Assigned task A:
Answer these questions using the interview excerpt on the speaker's legal background and the novel:
(i) In what year did the speaker start a first law firm job?
(ii) In which country did the speaker work, and where did the speaker study?
(iii) Who did the speaker want to find the book credible?
Assigned task B: Reproduce the interview excerpt on the speaker's legal background from "It’s an interesting" to "it can breed.".
Assigned task C: Write the next part of the interview excerpt on the speaker's legal background and the novel, starting after its final sentence.

Text passage:
Start of Block

Was your legal background an asset in building this novel?

It’s an interesting question because it was really helpful but maybe not in the obvious way. Even in my area of law you have to be able to research and so I definitely got into the nitty-gritty and the procedures because I wanted it to be credible if someone from law enforcement was reading the book. I wanted to be sure I’d covered all that off. But at the same time I came through corporate law at a time when there was some really bad behaviour. I started my first law firm job in 2000 and I worked in the UK and I studied in the States so I’ve been around the block and I’ve worked with some very powerful people, and some very wealthy people. Not necessarily on the Turner’s scale, but you do see that collision of power and money and the toxicity it can breed.

End of Block

[Saved entries]
Start of Block

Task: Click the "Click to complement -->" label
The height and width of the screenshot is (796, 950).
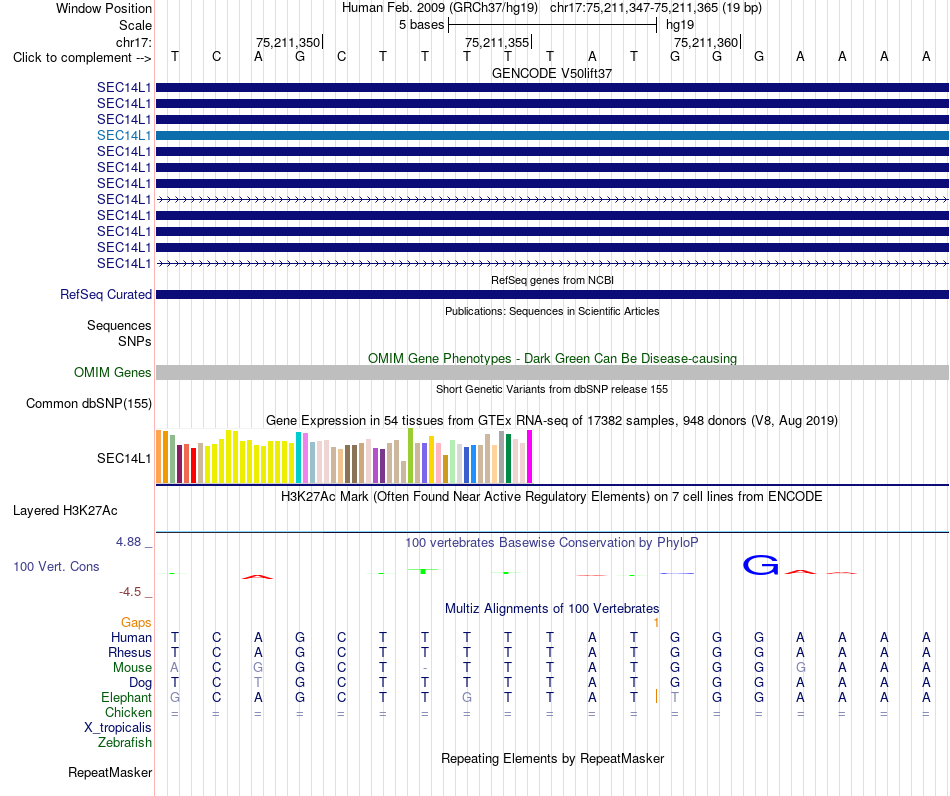Action: tap(82, 58)
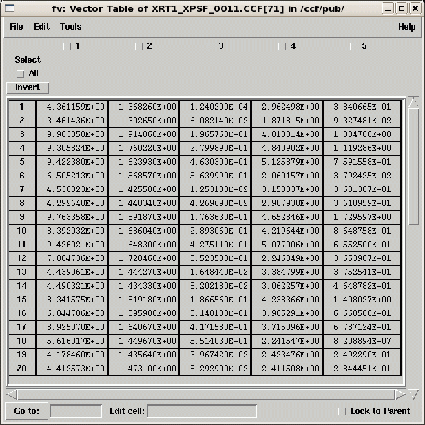Click the scrollbar down arrow at bottom right
Image resolution: width=425 pixels, height=425 pixels.
point(414,395)
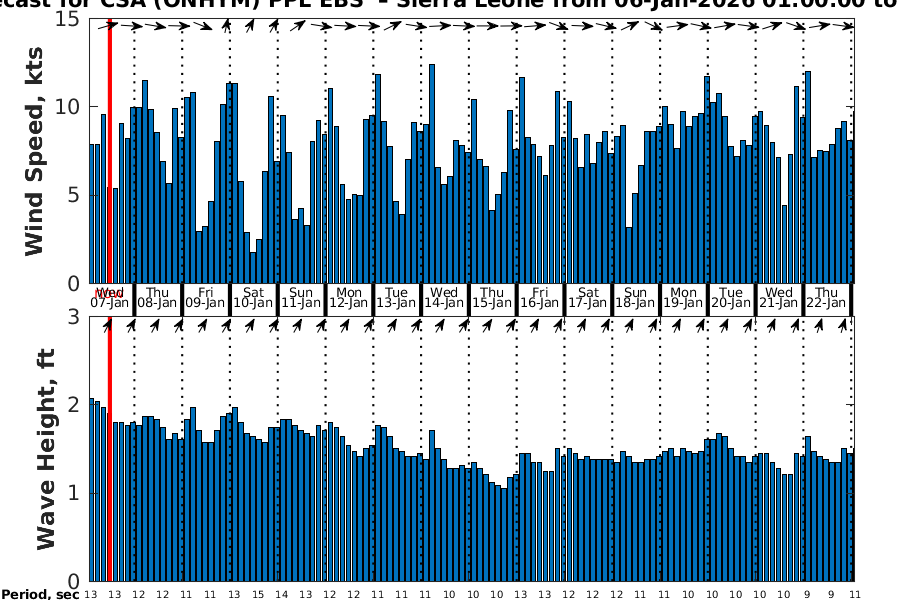Pick the Thu 22-Jan date label
The height and width of the screenshot is (600, 900).
(x=827, y=297)
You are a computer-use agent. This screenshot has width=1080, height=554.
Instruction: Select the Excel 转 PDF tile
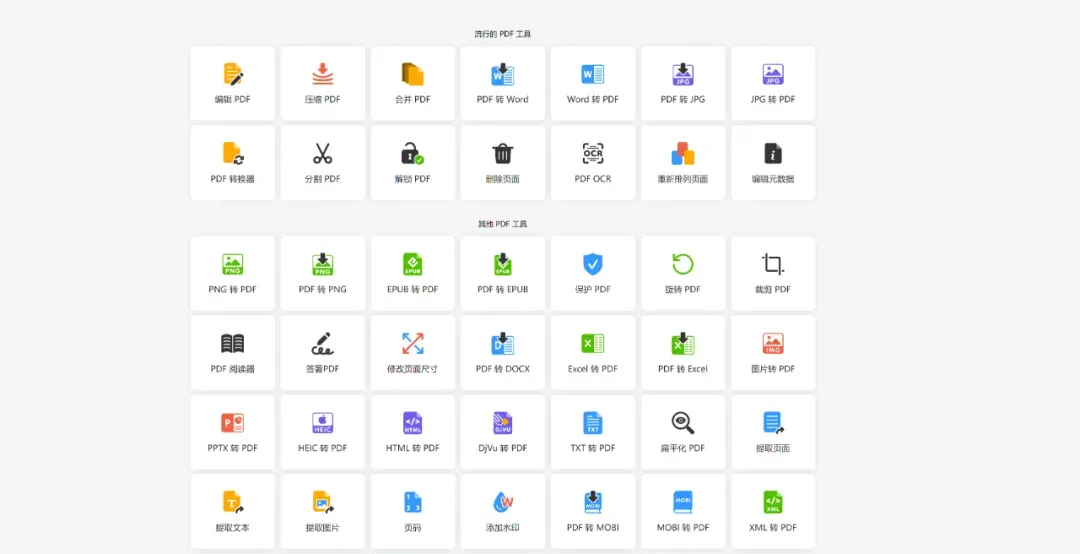pyautogui.click(x=593, y=353)
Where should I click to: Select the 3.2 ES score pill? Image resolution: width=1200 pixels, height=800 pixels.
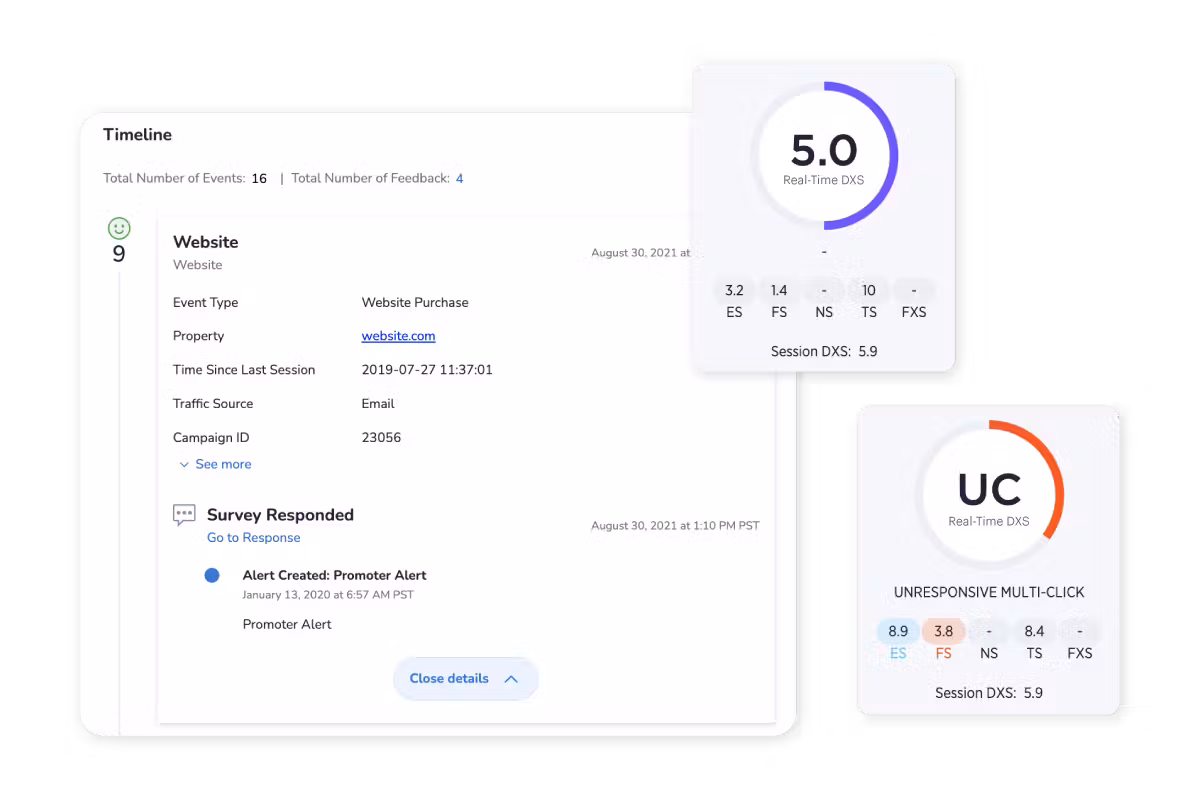[734, 291]
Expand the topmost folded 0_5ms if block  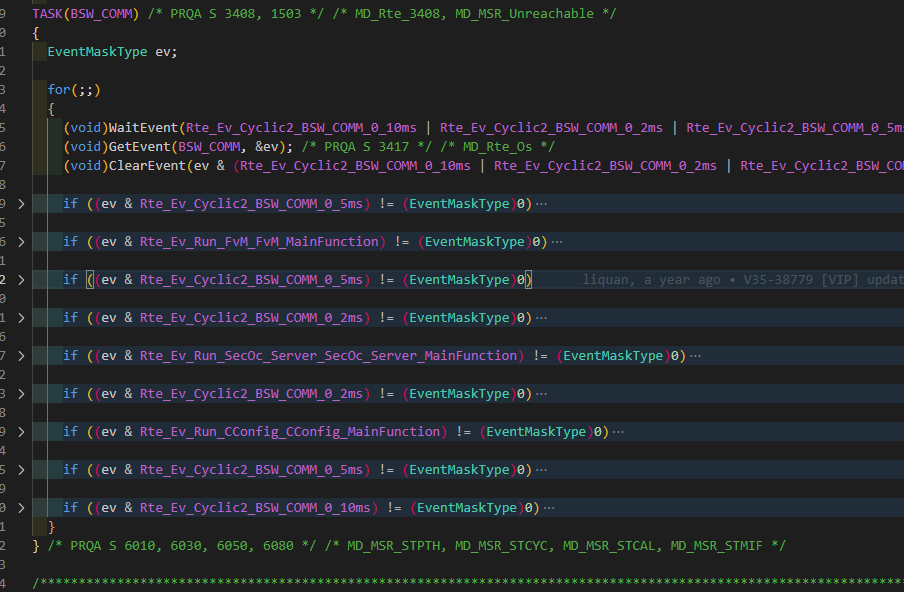[x=23, y=204]
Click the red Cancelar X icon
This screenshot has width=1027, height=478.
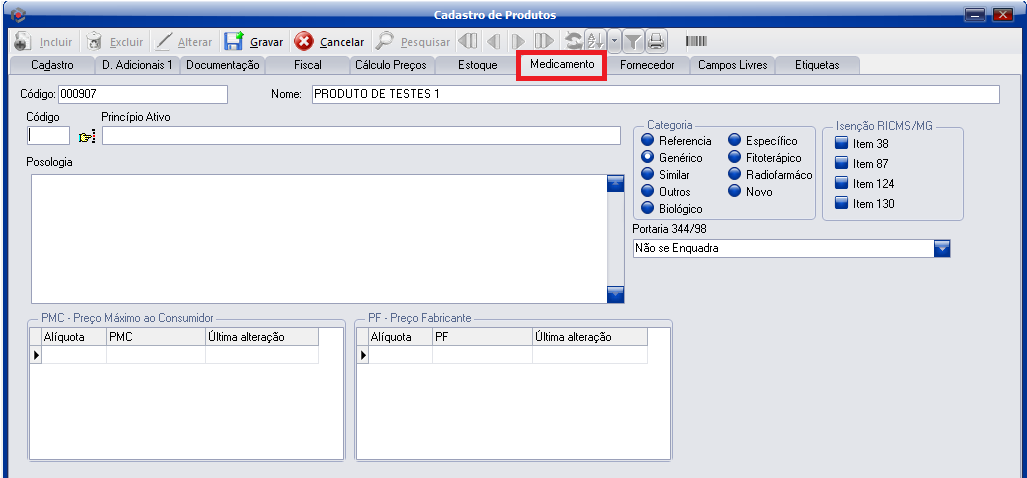point(303,42)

End of Block

Task result A:
(i) 2000
(ii) The speaker worked in the UK and studied in the States.
(iii) Someone from law enforcement reading the book.

Task result B:
It’s an interesting question because it was really helpful but maybe not in the obvious way. Even in my area of law you have to be able to research and so I definitely got into the nitty-gritty and the procedures because I wanted it to be credible if someone from law enforcement was reading the book. I wanted to be sure I’d covered all that off. But at the same time I came through corporate law at a time when there was some really bad behaviour. I started my first law firm job in 2000 and I worked in the UK and I studied in the States so I’ve been around the block and I’ve worked with some very powerful people, and some very wealthy people. Not necessarily on the Turner’s scale, but you do see that collision of power and money and the toxicity it can breed.

Task result C:
Although the characters are of course all fictional, there are definitely personalities that I came across that have come through in some of the characters. Particularly in the gaslighting and the sense of privileged entitlement that characterises the Turner men. Needless to say I’m glad that I’m not in that world anymore. I know that there’s much better behaviour now and it’s certainly not limited to corporate law. I know that across a lot of industries women put up with some pretty bad behaviour but we still can’t take for granted that it’s gone or that it’s disappeared forever. I think there’s still this vein of misogyny that we have to be really vigilant to ensure it doesn’t creep back into society.  

Did you have any subject matter experts that you drew on to create the world?

The main area was actually, because Mei is half-Chinese, half-Irish, I was very conscious that it is a controversial decision to write a character from a different ethnic background. So, I spoke to friends who are mixed race or of Chinese heritage to talk about their experience in Sydney or in Auckland growing up because I wanted to be as authentic as possible.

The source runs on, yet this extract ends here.